- _Extract to read_
□ □ □ □

I think that ultimately truthyness just is too broad of a concept to have perfect ergonomics. Ideally, we’d want a single if some_value: ... guard at the top of our code to filter only values we actually care about, but which ones those are is too context dependent to be broadly capturable. I really like the current proposal’s handling of this. It solves the really annoying and common cases where you just want something that’s different from other stuff, and has reasonable uses in more specialized cases. In my personal experience the cases where this proposal wouldn’t properly replace current sentinels are very rare.
I think it’s valuable to make __bool__ raise an exception. I think it can be quite safe.
from typing import NoReturn
class S:
def __bool__(self) -> NoReturn:
raise Exception()
def foo(x: int | S):
if x: # My editor reports a problem here, because it might raise an exception.
print(x)
That’s much safer than a bug that comes from accidentally evaluating the sentinel as a boolean.
Thanks for your inputs Sam, I find them very valuable!
Several people have mentioned that recently; it’s good to get your “+1” on this.
Perhaps that’s because the goals of the sentinels proposed in this PEP are different from those of e.g. the “sentinels” package on PyPI. This is trying to be as simple as possible, both in implementation and in use, while being useful for re-implementing existing sentinel values in the stdlib and elsewhere.
I imagine that to support those other 50% of your use cases, you would need something much more generic, allowing for more customization. That goes against the above-stated goal of simplicity. I’m very intentionally not aiming for an ultimate solution for all Python sentinels.

□ □ □ □

- _Stated problem 1_
According to the thread, how is the proposal trying to be in both implementation and use?
- _Stated problem 2_
Write out everything in the thread from "I think that" down to "be quite safe.", substituting "design" for "proposal".
Rely on the thread alone.

- _Entries_
□ □ □ □

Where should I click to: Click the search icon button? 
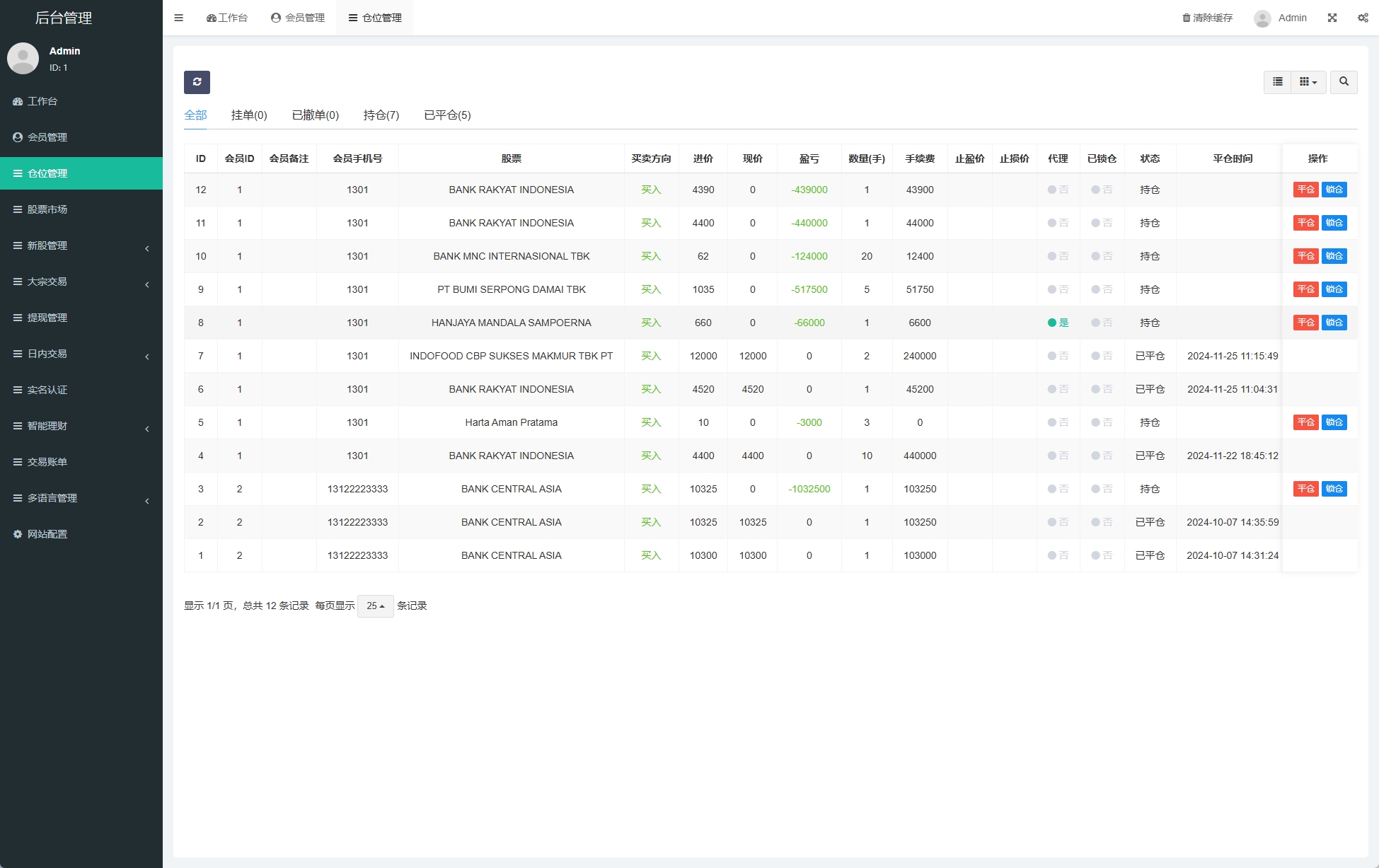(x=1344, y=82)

□ □ □ □

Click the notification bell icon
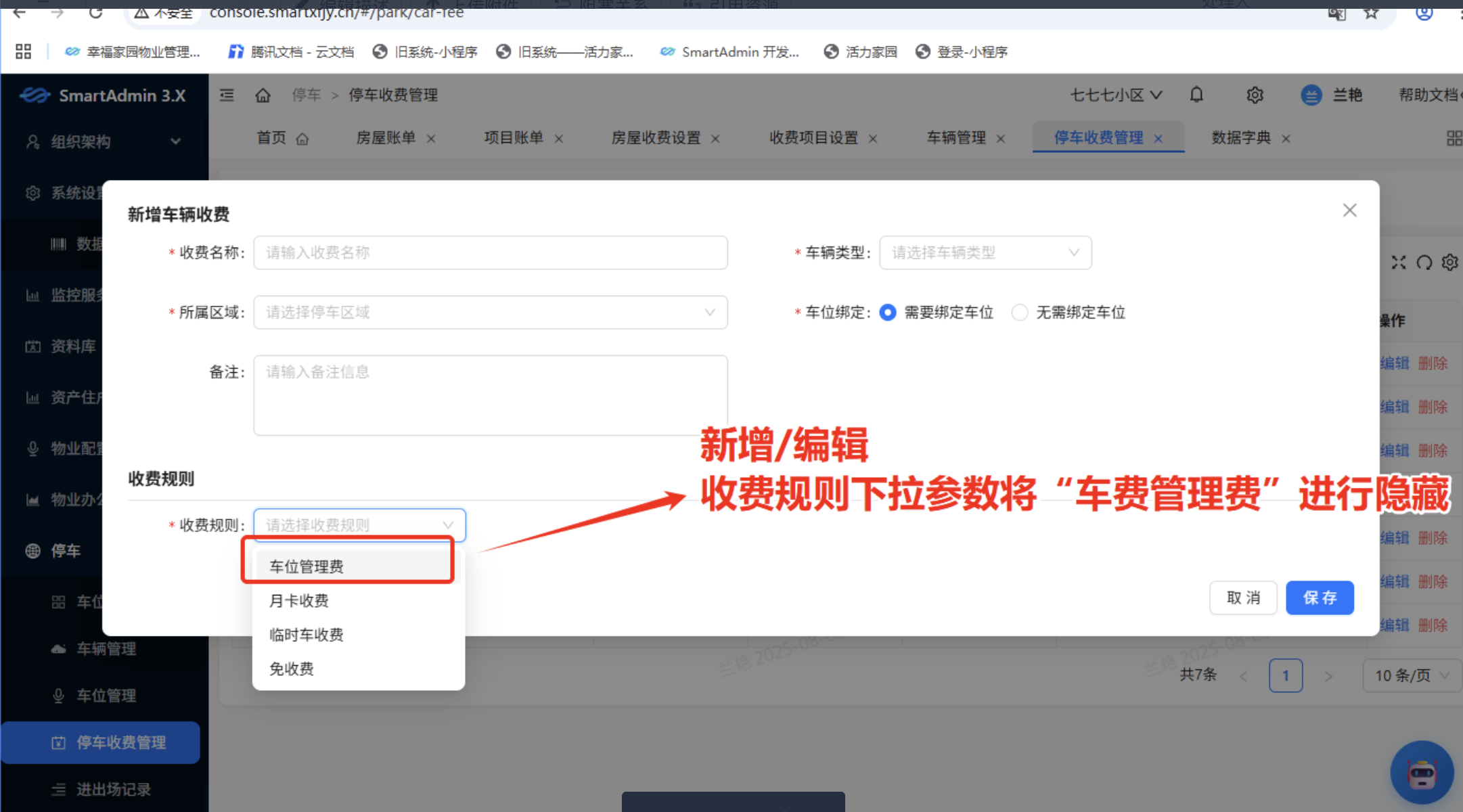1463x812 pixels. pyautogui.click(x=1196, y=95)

□ □ □ □

- _Task answer 1_
As simple as possible.

- _Task answer 2_
I think that ultimately truthyness just is too broad of a concept to have perfect ergonomics. Ideally, we’d want a single if some_value: ... guard at the top of our code to filter only values we actually care about, but which ones those are is too context dependent to be broadly capturable. I really like the current design’s handling of this. It solves the really annoying and common cases where you just want something that’s different from other stuff, and has reasonable uses in more specialized cases. In my personal experience the cases where this design wouldn’t properly replace current sentinels are very rare.
I think it’s valuable to make __bool__ raise an exception. I think it can be quite safe.